Required action
Check each line of the entries below for the string "file"; copy every line where it appears.

━━ Input material

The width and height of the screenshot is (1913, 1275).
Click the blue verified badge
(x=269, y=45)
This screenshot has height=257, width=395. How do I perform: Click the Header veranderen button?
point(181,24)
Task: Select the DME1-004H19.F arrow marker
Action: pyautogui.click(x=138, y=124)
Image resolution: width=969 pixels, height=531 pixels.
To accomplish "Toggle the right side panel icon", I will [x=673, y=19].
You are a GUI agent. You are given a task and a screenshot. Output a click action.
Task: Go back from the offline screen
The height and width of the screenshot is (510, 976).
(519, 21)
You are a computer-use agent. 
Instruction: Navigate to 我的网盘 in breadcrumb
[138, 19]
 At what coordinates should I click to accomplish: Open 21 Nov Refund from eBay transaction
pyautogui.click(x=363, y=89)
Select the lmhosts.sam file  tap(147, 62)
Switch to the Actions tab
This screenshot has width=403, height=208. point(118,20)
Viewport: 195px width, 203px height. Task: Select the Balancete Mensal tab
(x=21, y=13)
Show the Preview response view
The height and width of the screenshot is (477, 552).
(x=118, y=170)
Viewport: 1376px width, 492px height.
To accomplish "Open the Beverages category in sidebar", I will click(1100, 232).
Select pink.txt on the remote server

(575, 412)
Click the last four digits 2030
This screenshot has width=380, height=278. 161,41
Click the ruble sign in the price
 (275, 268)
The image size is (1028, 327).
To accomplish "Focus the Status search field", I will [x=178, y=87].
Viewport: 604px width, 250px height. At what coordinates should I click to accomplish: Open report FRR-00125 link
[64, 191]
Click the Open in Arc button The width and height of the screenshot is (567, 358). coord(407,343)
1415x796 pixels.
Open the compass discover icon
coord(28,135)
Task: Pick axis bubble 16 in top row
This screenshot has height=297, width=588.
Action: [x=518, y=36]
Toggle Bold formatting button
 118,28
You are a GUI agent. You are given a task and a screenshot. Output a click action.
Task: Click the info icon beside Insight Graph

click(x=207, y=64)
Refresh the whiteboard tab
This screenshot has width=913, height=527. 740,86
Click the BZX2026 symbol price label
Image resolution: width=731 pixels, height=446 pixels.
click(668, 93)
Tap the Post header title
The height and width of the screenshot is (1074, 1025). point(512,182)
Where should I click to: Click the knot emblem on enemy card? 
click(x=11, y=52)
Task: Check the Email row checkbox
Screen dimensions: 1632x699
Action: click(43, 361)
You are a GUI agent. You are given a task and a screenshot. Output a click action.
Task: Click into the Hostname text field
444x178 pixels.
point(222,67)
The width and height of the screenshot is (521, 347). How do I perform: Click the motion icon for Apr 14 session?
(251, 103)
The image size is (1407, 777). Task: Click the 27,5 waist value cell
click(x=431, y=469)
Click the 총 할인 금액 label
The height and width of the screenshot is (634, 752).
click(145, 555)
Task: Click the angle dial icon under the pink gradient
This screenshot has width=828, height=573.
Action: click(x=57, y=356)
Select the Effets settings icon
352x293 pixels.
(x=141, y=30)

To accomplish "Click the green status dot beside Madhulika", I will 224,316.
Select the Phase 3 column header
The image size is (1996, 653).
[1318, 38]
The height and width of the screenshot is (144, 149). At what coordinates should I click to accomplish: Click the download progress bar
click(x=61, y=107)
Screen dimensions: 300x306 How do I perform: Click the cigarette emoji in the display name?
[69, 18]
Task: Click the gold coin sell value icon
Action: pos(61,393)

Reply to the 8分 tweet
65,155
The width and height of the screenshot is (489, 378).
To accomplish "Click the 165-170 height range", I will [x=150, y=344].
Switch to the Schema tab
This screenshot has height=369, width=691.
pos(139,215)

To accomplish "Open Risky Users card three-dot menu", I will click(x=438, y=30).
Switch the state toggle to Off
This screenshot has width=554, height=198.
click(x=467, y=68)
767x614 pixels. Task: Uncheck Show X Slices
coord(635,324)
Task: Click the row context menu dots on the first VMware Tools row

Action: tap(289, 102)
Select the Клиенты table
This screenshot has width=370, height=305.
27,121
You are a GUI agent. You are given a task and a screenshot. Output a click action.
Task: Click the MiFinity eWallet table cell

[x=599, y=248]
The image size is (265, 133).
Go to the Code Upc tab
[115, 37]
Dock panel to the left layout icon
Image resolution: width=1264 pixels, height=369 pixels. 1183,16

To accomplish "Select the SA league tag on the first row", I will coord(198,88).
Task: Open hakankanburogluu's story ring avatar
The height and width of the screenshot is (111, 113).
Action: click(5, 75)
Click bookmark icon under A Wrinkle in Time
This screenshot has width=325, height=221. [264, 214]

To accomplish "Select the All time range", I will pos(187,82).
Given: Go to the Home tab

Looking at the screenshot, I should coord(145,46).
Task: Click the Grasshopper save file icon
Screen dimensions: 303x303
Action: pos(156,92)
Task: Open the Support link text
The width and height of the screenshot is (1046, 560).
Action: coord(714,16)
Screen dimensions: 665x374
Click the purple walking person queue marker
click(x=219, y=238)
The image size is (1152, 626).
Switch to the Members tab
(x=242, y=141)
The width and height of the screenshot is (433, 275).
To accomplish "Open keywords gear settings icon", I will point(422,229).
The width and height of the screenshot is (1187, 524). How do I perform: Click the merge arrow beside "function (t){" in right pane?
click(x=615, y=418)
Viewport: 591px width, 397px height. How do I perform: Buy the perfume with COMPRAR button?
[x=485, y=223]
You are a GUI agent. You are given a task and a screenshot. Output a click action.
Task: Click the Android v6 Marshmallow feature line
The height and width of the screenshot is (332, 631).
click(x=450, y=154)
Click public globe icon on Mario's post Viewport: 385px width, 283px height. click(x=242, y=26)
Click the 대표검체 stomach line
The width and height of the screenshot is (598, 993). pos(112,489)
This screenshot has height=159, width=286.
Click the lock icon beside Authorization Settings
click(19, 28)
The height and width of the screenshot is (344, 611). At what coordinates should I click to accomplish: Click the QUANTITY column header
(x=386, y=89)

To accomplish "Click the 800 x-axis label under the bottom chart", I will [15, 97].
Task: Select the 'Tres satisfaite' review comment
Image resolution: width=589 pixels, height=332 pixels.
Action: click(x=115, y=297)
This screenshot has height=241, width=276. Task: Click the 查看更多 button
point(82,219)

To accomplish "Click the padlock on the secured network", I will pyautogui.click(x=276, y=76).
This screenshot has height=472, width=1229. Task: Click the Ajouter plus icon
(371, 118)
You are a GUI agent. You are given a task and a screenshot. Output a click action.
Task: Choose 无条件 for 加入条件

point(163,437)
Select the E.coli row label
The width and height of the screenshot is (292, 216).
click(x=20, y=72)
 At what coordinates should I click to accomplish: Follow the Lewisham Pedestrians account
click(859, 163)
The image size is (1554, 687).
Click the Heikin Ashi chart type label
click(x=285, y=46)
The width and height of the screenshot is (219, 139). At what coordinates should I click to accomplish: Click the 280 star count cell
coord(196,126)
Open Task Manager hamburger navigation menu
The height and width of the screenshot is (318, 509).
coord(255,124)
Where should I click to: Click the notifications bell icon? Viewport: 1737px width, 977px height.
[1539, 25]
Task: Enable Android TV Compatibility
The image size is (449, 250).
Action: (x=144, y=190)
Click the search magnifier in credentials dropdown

━━━━

Exercise answer
Select the lmhosts.sam file  tap(147, 62)
Task: Click the Grasshopper save file icon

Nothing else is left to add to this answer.